Para los cultivadores de la memoria del Generalísimo debe ser ingrato constatar que España no sólo ha dejado de ser grande sino que ahora es incluso más pequeña que sí misma. Punto de partida de una circunstancia incierta y saldo del déficit moral y gubernamental del PSOE, los comicios del domingo dejan al Estado español en una situación de dependencia política con los partidos nacionalistas de Cataluña y el País Vasco y hasta con los canarios, que se desempeñarán ahora como el fiel de la balanza entre la socialdemocracia exhausta de Felipe González y el postfranquismo residual y domesticado de José María Aznar. Suerte (buena o mala) que las ideas autonómicas aparecieron siglo y medio después que las independentistas; de otra manera, el PP y el PSOE estarían haciéndole la corte a los votos del PRI y del peronismo.
Bromas aparte, la coyuntura por la que atraviesa la Madre Patria no deja de tener su lado trágico: los sufragios para Aznar no fueron necesariamente un acto de libertad, sino el duro ejercicio de una obligación ciudadana para sanear la pocilga que los señoritos y señorones de González han dejado en la administración pública. Tanto o más pesó el pudor por los desmanes y escándalos del PSOE que las simpatías por un político que todavía no aprende a hablar en público.
Esa tragedia prefigura, sin embargo, un panorama promisorio. Empleados con atingencia como paso fundacional de la democracia, el diálogo y la negociación política dejaron de ser necesarios porque los gobiernos postfranquistas Suárez, Calvo Sotelo, González habían dispuesto de claras mayorías en las cortes. Ahora, los polos más enfrentados de la clase política peninsular (el centralismo del PP y los autonomismos e independentismos catalán y vasco, el verbo fácil de González y el programa inflexible de Anguita) tendrán que poner entre paréntesis sus diferencias medulares y trabajar duro para encontrar puntos de acuerdo, tanto para gobernar como para hacer una oposición decorosa.
España es tan pequeña. Y tan grande al mismo tiempo que, como dice Bastenier, es la única nación que puede considerarse provincia de sí misma. Tan grande y tan venturosamente impura que en una noche cualquiera puede reunir e hilvanar con dedos de vaso comunicante la exaltación caribeña de Aralia, la serenidad del desierto de Sheij y Malainin (y el recuerdo de Ali, que está en un Paraíso con huríes y dátiles) y los ojos lacustres de Anna, que miran mucho más de lo que ven.

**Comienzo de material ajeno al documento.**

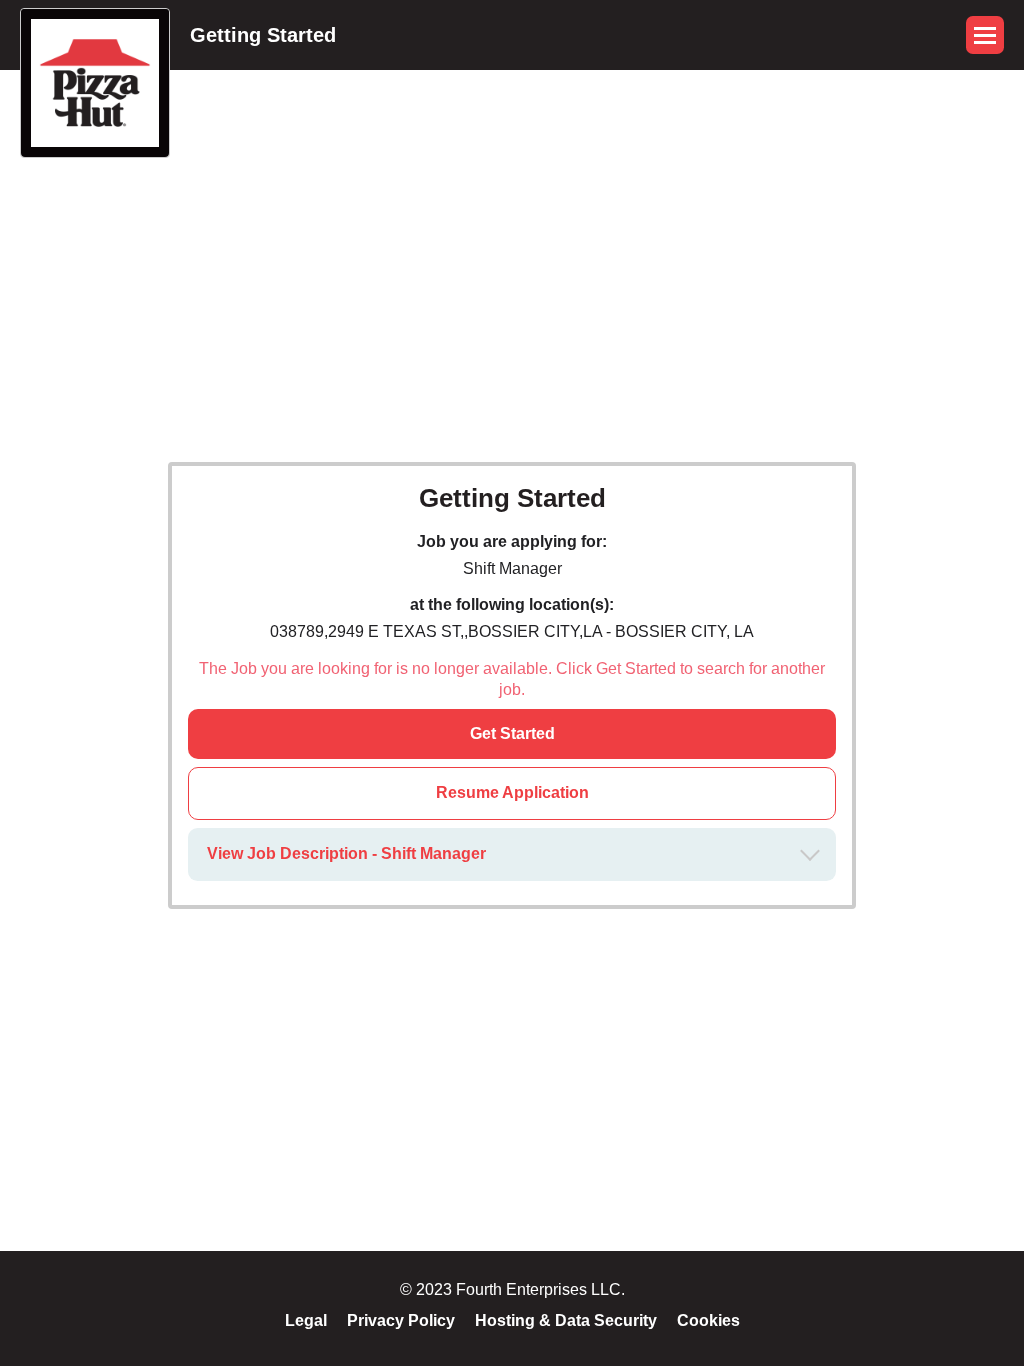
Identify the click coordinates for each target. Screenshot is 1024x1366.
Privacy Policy (401, 1320)
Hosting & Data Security (566, 1320)
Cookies (708, 1320)
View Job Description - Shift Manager (346, 853)
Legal (306, 1320)
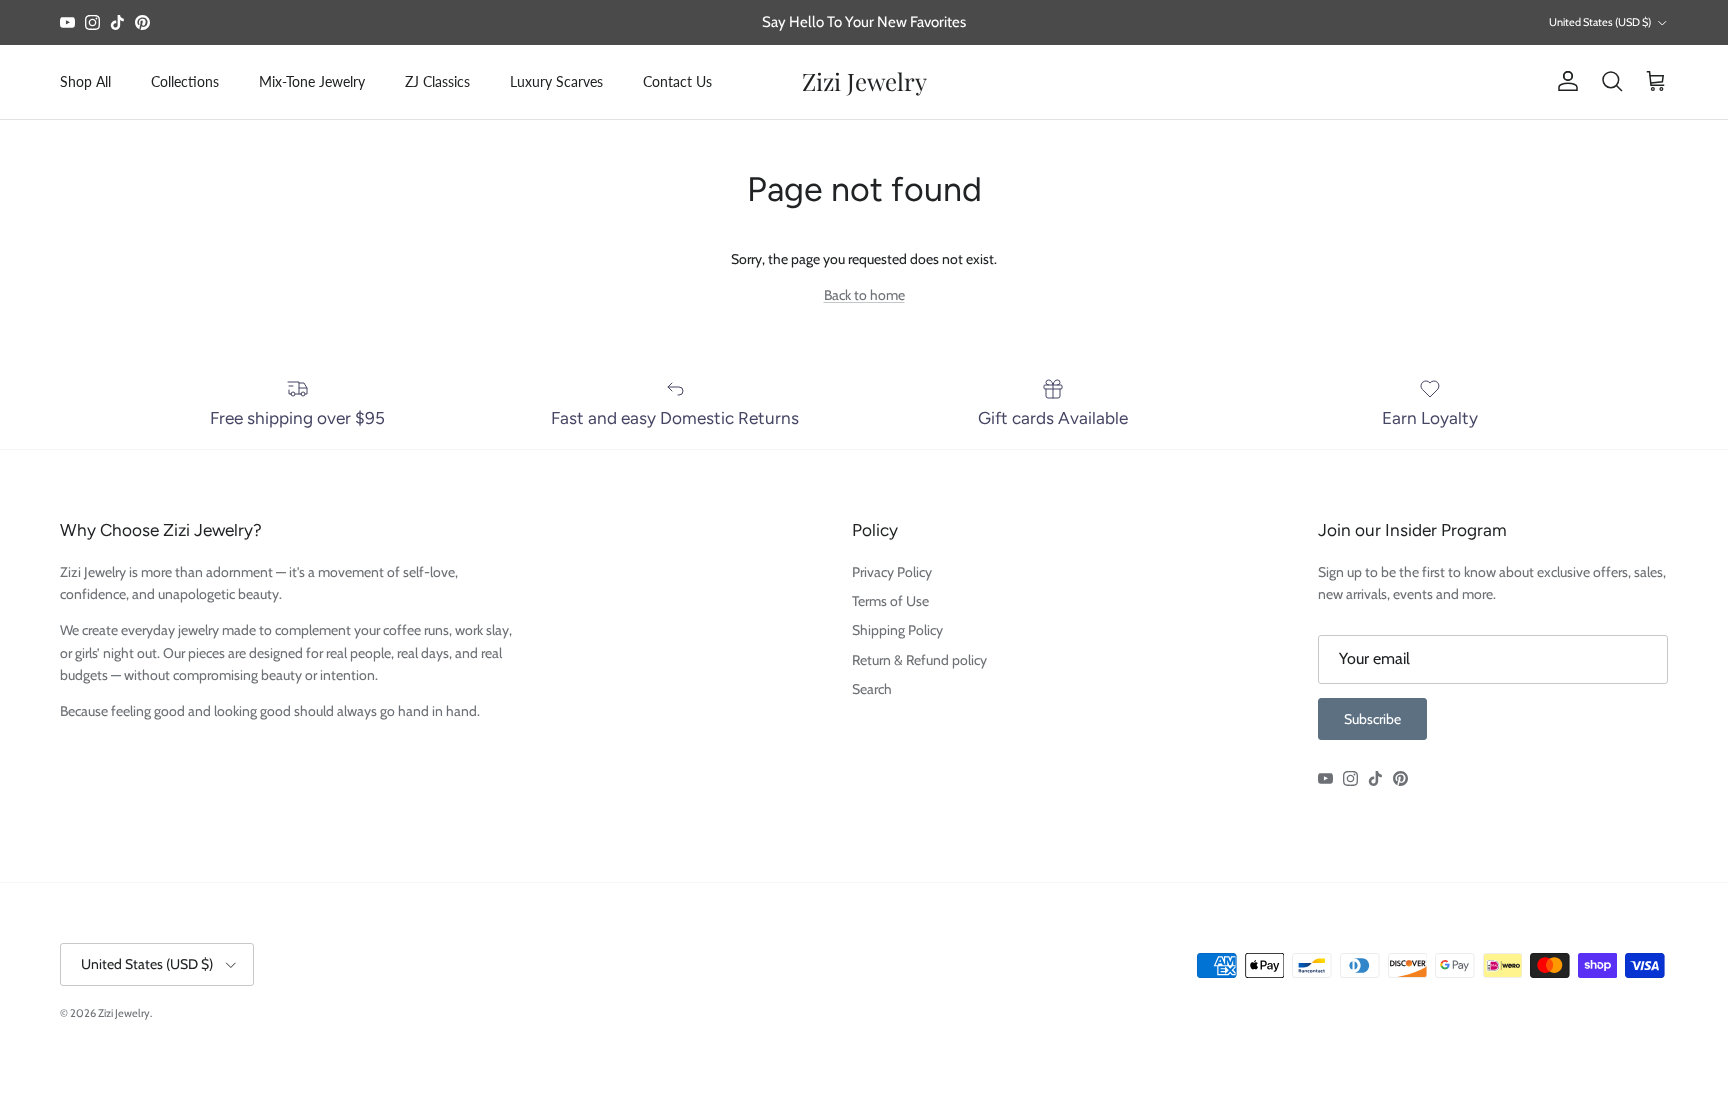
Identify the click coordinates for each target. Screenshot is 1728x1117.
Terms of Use (890, 601)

En las aguas de Cuba está gestándose un conflicto que tiene los ingredientes de la insolencia imperial, los desgarramientos de familia, las determinaciones de la soberanía y todo eso, amén de un núcleo irreductible de valores morales del medioevo español, dicho sea sin ánimo de insultar a Castro, ni al medioevo, ni a España. Más acá de las ideologías, desde el terreno de las vísceras y las afiliaciones afectivas, Manuel Fraga ha salido en defensa de Cuba, y no precisamente por la limpieza técnica con que los pilotos cubanos mandaron al otro mundo a los aviadores de Hermanos al Rescate. Fraga no es el único, pero sí el ejemplo extremo.
Abajo de Gibraltar los papeles se han invertido: los saharauis, nuestros hermanos de idioma, libran una guerra contra Marruecos, más justa y sensata que aquella incursión deplorable en la que el general Fernández Silvestre perdió la vida propia y la de 25 mil hombres y dejó por los suelos el honor de Alfonso XIII. A diferencia de ese militar inepto, empecinado en derrotar al héroe desconocido Abd-el-Krim, los hombres de la República Saharaui no tienen tras de sí a un imperio poderoso. Contra ellos, el secretario general de la ONU, Butros Ghali, se comporta como si fuera el agente de bienes raices de Hassán II. Tras la destrucción emblemática de la Alhambra, ellos podrían ser el nuevo puente entre el mundo hispánico y el árabe. Pero a ellos la España grande o la aglomeración de hispanohablantes, si el término ofendiera a algún nacionalista, sea vasco, mexicano o quechua, la que se extiende desde la isla mediterránea de Minorca hasta la isla pacífica de Pascua, los está dejando solos.